Every since Daniel Goleman published his seminal work on emotional intelligence (Emotional Intelligence, 1995, Bantam Books), it has been well appreciated that effective leadership requires much more than simple mastery of facts. Leaders need the capacity to interact effectively with people on a personal, non-cognitive level, which led Goleman to propose that emotional intelligence was at least as important, if not more so, than I.Q.
Viewed now, almost 20 years later, this idea seems obvious. The concept of “leadership” is only relevant if more than a single person is involved, and as soon as people need to work together, effective interaction requires empathy for emotional states, different communication styles, and non-verbal cues.
So improving one’s emotional intelligence — in particular one’s ability to interpret correctly non-verbal cues and emotional states — is an important leadership skill. The question then becomes, “How can it be done?”
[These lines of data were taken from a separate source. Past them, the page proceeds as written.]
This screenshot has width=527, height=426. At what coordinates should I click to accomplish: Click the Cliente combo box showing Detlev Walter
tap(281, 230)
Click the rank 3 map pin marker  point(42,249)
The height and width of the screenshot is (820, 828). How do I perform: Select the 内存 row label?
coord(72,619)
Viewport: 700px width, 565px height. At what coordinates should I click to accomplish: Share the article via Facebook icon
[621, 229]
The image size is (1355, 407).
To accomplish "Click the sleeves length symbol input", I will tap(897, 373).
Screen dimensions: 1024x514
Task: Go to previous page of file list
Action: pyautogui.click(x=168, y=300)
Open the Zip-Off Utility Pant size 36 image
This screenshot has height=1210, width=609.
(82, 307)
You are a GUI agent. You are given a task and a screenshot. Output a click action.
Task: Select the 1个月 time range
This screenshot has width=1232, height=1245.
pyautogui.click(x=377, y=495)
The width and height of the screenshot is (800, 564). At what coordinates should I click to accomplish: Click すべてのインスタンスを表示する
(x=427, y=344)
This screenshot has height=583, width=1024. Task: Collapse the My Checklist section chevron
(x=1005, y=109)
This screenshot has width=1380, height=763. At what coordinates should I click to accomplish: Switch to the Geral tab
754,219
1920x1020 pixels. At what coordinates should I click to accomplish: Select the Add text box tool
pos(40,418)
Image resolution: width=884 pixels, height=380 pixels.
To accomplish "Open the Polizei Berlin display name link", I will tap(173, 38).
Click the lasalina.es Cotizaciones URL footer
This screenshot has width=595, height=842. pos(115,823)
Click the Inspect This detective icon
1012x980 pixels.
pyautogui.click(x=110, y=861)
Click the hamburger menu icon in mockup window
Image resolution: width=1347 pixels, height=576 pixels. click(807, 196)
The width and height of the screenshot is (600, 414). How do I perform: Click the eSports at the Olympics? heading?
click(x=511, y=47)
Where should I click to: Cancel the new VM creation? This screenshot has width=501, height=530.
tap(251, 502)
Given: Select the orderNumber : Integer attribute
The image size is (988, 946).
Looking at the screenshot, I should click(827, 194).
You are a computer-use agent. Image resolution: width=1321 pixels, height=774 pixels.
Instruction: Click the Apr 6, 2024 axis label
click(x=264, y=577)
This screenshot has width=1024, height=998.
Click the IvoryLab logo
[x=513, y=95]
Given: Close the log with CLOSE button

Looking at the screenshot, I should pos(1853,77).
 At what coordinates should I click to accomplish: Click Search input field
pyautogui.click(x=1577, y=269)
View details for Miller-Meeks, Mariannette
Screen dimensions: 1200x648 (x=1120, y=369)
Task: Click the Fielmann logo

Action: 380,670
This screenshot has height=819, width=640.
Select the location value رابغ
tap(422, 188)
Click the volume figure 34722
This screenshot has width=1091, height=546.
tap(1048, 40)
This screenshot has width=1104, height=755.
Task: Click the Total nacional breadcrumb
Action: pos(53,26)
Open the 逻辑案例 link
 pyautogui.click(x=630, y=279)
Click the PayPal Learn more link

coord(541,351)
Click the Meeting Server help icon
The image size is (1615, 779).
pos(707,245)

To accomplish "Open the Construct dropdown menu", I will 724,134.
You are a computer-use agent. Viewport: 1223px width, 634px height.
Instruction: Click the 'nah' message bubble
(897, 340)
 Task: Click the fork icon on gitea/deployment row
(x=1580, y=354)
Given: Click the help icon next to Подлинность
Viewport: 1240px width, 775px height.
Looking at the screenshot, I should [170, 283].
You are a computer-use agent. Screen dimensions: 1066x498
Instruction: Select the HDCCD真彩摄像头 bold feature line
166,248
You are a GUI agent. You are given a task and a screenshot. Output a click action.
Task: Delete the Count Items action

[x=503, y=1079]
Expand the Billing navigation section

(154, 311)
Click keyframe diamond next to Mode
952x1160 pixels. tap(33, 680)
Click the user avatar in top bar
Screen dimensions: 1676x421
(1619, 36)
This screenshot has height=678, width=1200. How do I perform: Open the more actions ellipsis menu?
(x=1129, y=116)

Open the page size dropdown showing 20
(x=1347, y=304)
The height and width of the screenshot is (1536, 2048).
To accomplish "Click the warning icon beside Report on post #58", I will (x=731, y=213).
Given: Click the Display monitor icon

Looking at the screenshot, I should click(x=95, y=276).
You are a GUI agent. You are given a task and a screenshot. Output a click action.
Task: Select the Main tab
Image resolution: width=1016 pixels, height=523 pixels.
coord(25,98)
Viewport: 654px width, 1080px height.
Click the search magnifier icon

The most recent contribution to that conversation was recently published on-line by the journal Science, the primary publication of the American Association for the Advancement of Science. In their October 3rd article titled “Reading Literary Fiction Improves Theory of Mind,” David Comer Kidd and Emanuele Castano, at the New School for Social Research in New York City, write:
Understanding others’ mental states is a crucial skill that enables the complex social relationships that characterize human societies. Yet little research has investigated what fosters this skill, which is known as Theory of Mind (ToM), in adults. We present five experiments showing that reading literary fiction led to better performance on tests of affective ToM (experiments 1 to 5) and cognitive ToM (experiments 4 and 5) compared with reading nonfiction (experiments 1), popular fiction (experiments 2 to 5), or nothing at all (experiments 2 and 5). Specifically, these results show that reading literary fiction temporarily enhances ToM.
In simple terms? Literary fiction is typically character driven, rather than plot driven, as is more typical of popular or genre fiction. Following a story being advanced by characters requires that the reader engage with the characters themselves, with all the nuance, ambiguity, and subtlety given to them by their creators. Reading literary fiction therefore trains the reader to interpret nuance, ambiguity, and subtlety.
The authors note that they aren’t (yet) able to demonstrate that this effect lasts over time, primarily because their experiments weren’t designed to look for that. But like all good science, their results open the door to more questions worth pursuing.
But even these limited results are intriguing. The connections between the humanities and leadership are even more direct than the simple truism that leaders need to be well-rounded citizens of the world.
To improve your leadership skills … go read a literary book!